## Input

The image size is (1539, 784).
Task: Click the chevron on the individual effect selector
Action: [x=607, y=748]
* * *
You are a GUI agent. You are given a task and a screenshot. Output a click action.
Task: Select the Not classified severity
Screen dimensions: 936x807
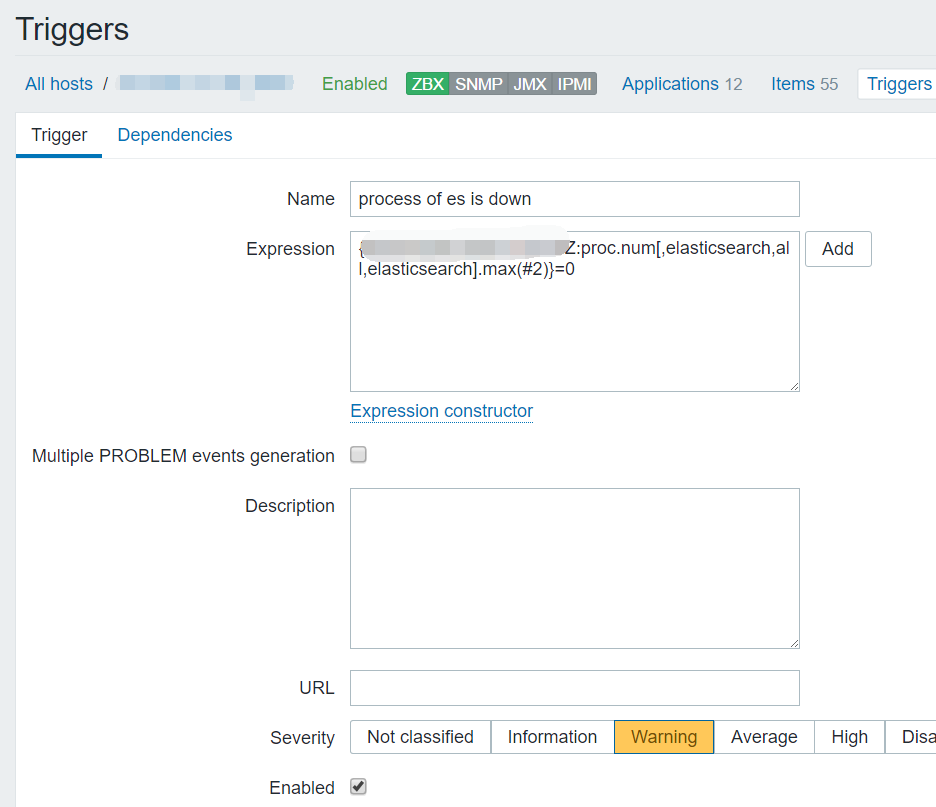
==
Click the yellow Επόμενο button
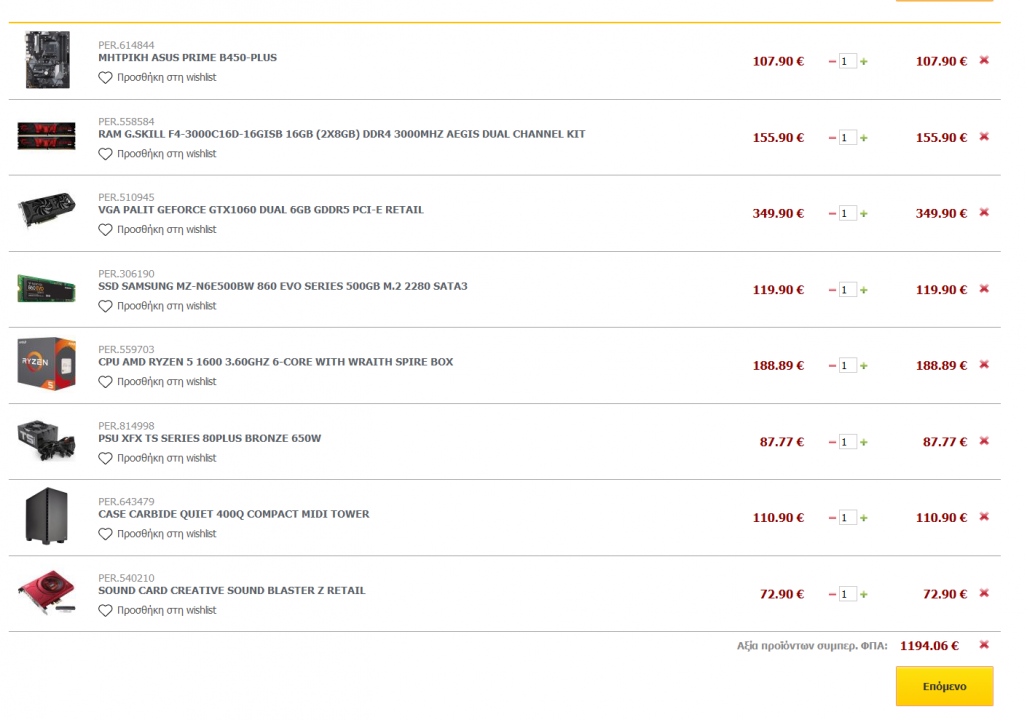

## Activity
Look above for the line containing "Task: Select the Not classified severity". Output from there through the line containing "Screen dimensions: 936x807", exactly and inclusively.

## Reply
Task: Select the Not classified severity
Screen dimensions: 936x807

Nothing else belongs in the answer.